The package runs an Octave function supplied by the user with
different sets of arguments. The function is of the form
function result = f (args[, args_id])
i.e. it accepts an argument "args", which might be a structure or
cell-array to accomodate a set of arguments, and possibly args_id,
which is the index of "args" within all its possible values (given in
a cell-array, see below). "results" of course may be a structure or
cell array too to accomodate more than one value.

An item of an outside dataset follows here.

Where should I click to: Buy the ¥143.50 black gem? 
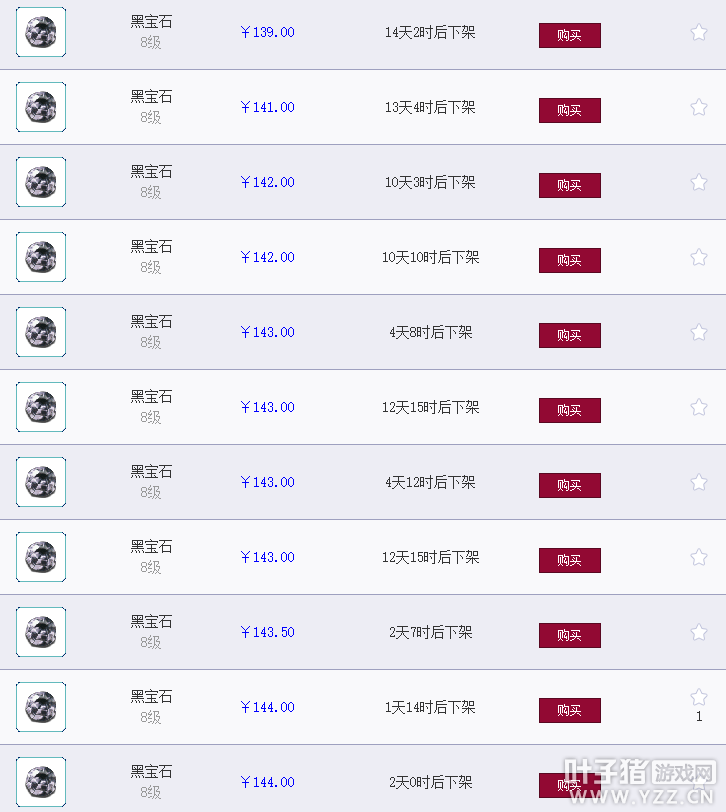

For each set, the function is run at a different one of the currently
available machines. The user also supplies a one-dimensional
cell-array with different sets of arguments (i.e. values of "args") in
each entry. The cell-array must be stored in a file under the data
directory (given by "data_dir", default: ~/bw-data) and remain there
until computation is finished.
The current state is kept in a variable "state" saved to a file whose
name is sprintf("%s-%s.state", functionname, argumentsfilename) within
a state directory (given by "state_dir", default: ~/.bw-state). The
variables "computing_machines" and "central_machine" contain a
cell-array of addresses (strings) or a single address (string),
respectively.
The package reads the startup files fullfile(OCTAVE_HOME (),
"share/octave/site/m/startup/bwrc") and then "~/.bwrc", in which the
variables "data_dir", "state_dir", "computing_machines", and
"central_machine" can be set.
To start a job:
Prepare function for your job with the above properties, prepare
cell-array of argument variables for the function and save it in the
data directory. On any of the machines, run from Octave:
bw_start ("my_function", "argument_filename");
This starts the scheduler on the central machine in the background
(with nohup) and returns. You can log out then. If the job had been
running before, e.g if the scheduler had been killed for some reason,
it is restarted.
To inspect jobs:
bw_list ();
To retrieve results:
bw_retrieve (<arguments documented within the function>)
To restart all pending jobs:
bw_start () # without arguments
This may be necessary if the scheduler had been killed, or the central
machine was restarted, or maybe the Kerberos tickets got expired ...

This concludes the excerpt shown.